Friday, September 19, 2008

"I do." easier said than done.

There has been a lot of talk about teenage pregnancy lately. From last year's unlikely hit movie Juno to Bristol Palin's pregnancy teen pregnancy has found its way into our national discussion once again. Sociologists note the difficulties that teens face in both pregnancy and marriage. The NY Times recently printed an article about the difficulty that teens face in staying married. The article said,
Studies show that today teenage marriages are two to three times more likely to end in divorce than are marriages between people 25 years of age and older. The most comprehensive study on marriage and age that sociologists cite was published by the Centers for Disease Control and Prevention in 2001, from 1995 data, and it found that 48 percent of those who marry before 18 are likely to divorce within 10 years, compared with 24 percent of those who marry after age 25.
This is not to mention the challenges of teen marriage which adds enormous complexity to the difficulty. Here is a program about the difficulties pregnant teens face and how to overcome them.

1 comment:

  1. Reading this blog made me think about my trip to England this year because in the area around my grandparents, many teenage girls see pregnancy as a way out of working. If they have a baby while they're a teenager, they get money from the government to pay for that child until it is 18, so the girls pop out a kid and think that they are set for money until that kid grows up. Walking around the streets made me feel almost like a snob even though that is where I'm from. Because teenage pregnancy is not something we are exposed to in our general area, it is shocking to walk around and see young girls like me carrying around babies as they go through their daily lives.
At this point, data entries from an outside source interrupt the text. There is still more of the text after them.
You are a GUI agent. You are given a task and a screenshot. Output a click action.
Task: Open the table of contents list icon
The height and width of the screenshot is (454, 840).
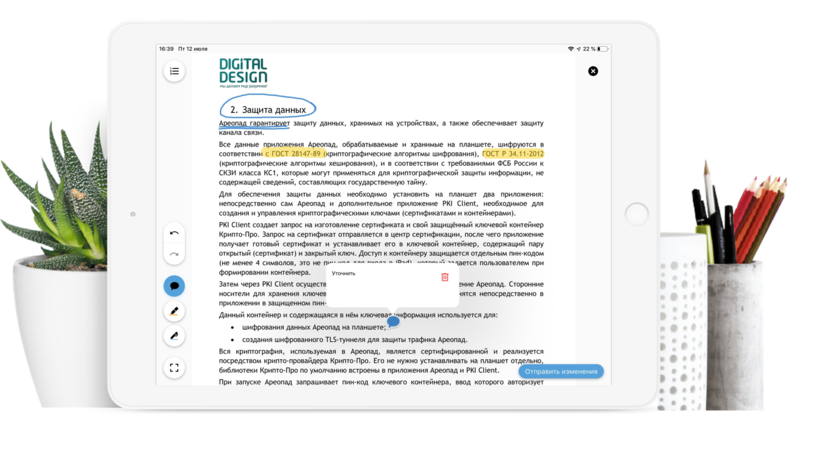tap(174, 71)
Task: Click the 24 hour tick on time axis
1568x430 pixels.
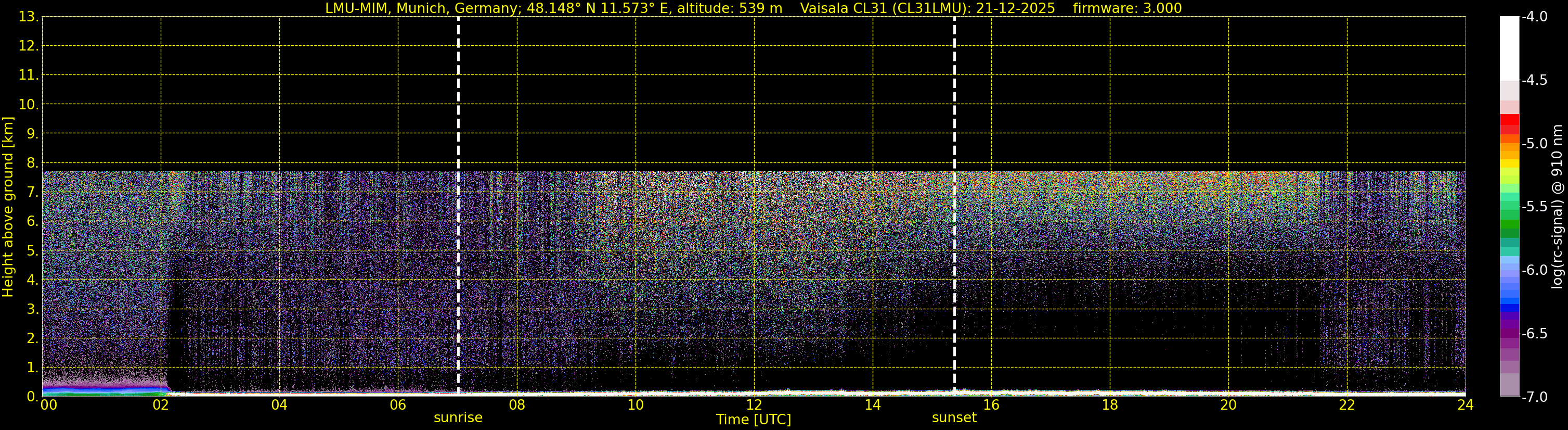Action: 1465,406
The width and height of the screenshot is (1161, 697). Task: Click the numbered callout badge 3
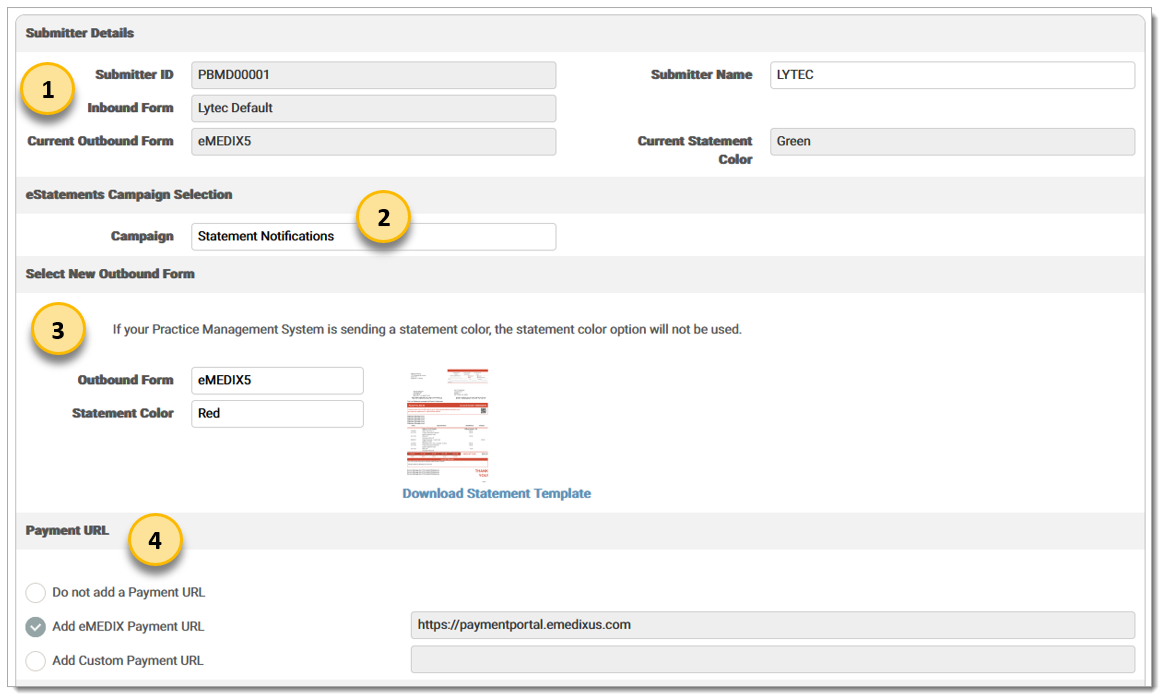click(x=58, y=330)
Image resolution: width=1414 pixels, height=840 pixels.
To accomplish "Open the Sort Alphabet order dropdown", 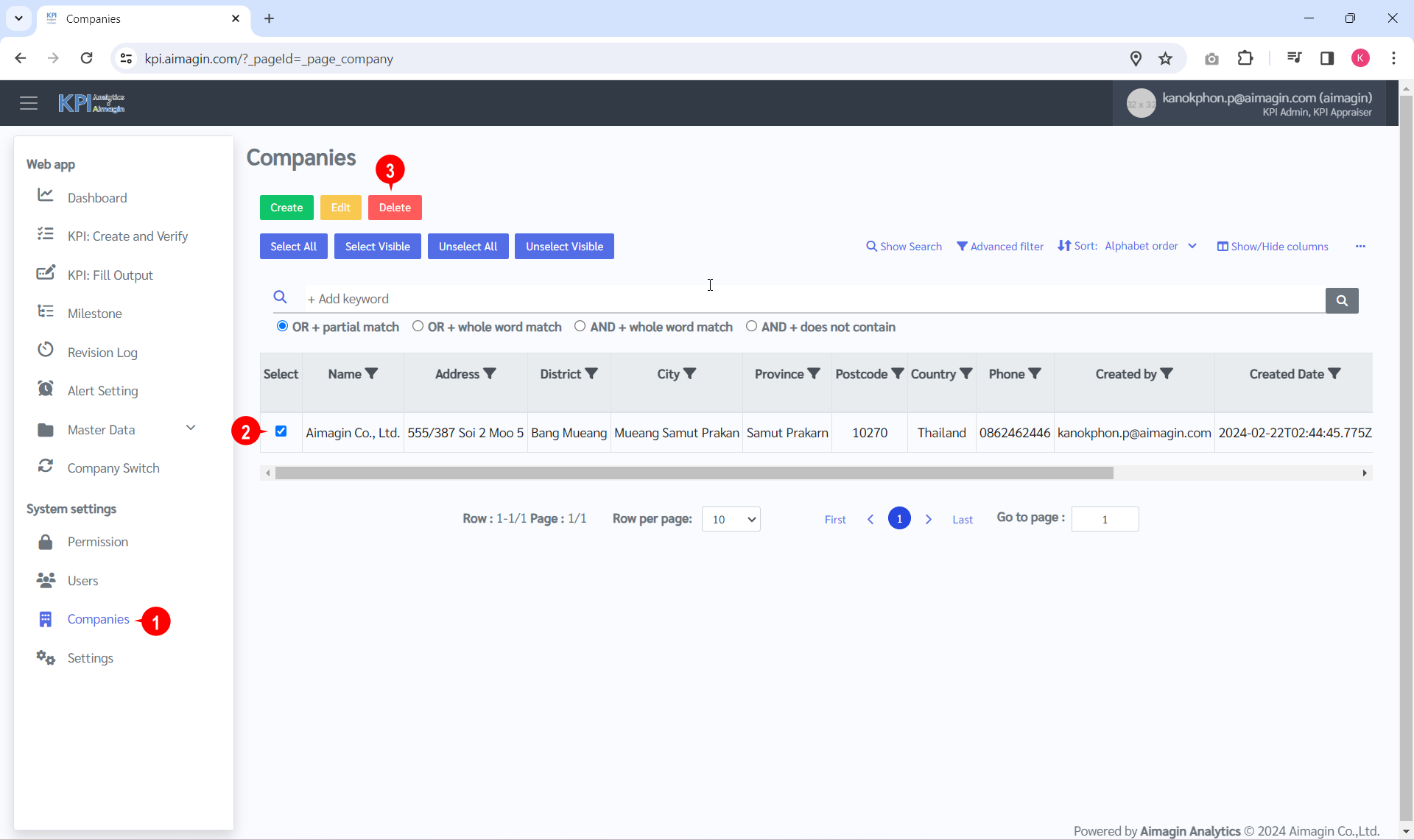I will pos(1150,246).
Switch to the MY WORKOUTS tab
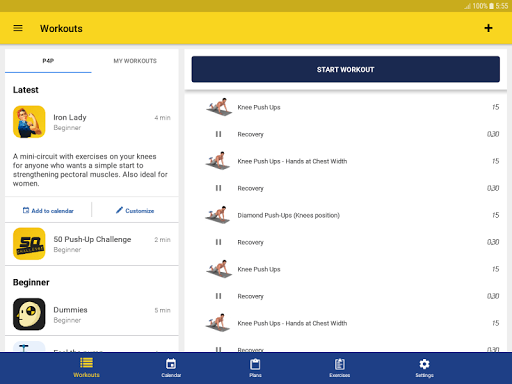The image size is (512, 384). point(135,61)
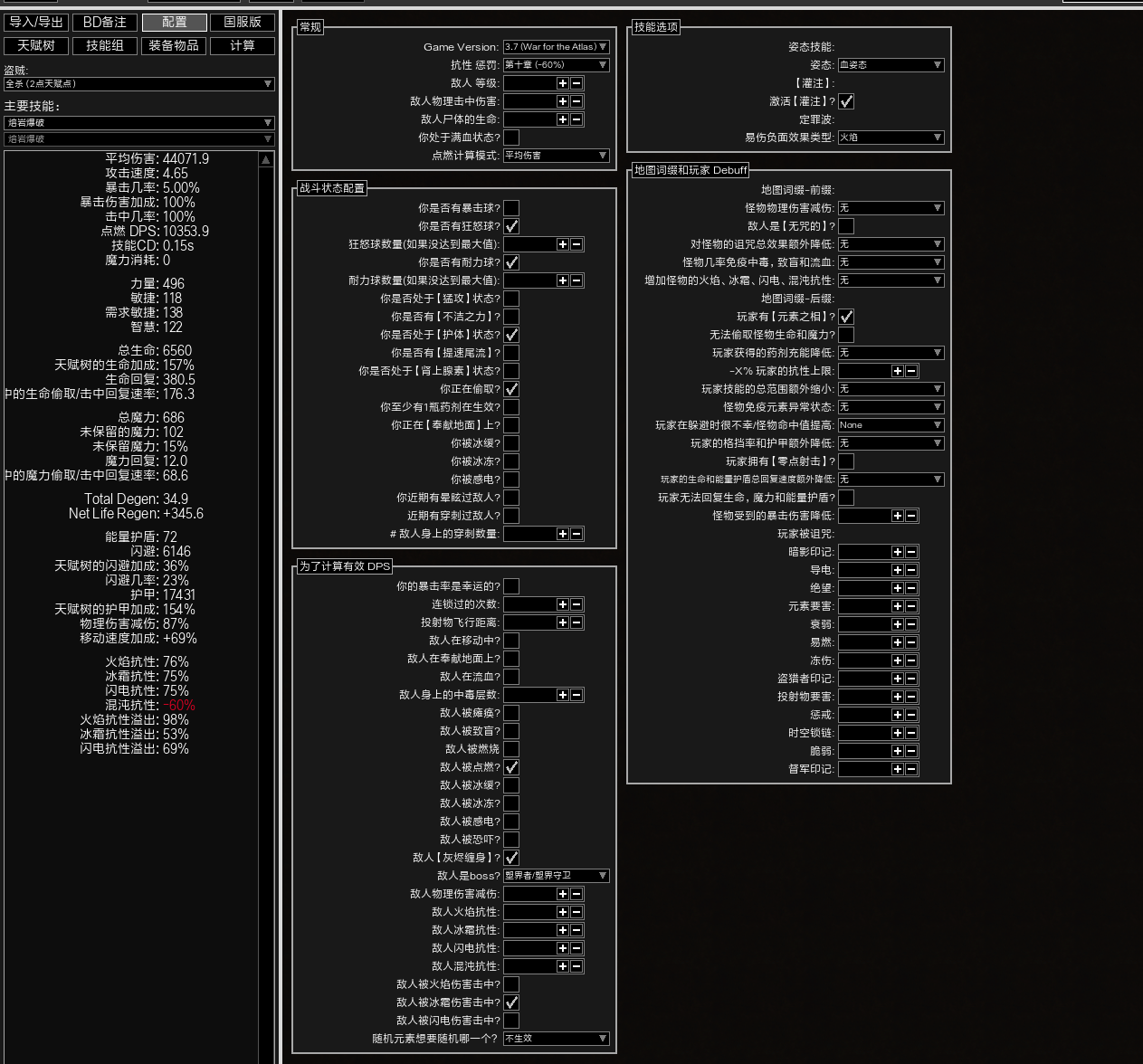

I feel like even if I did grow up around there, I wouldn't see pregnancy as a way of life while I was a teenager just because I have more aspirations in life than being a mom before I can care for a child. It makes me feel bad for the girls back in England because they have no one there to say maybe that's not the best idea. They get money and they are forgotten. Hopefully something will change back there so that more children are born out of love and care than out of a need for money, or else I feel like a cycle will be created where the babies of teenage mothers will become teenage mothers themselves and just create more and more problems.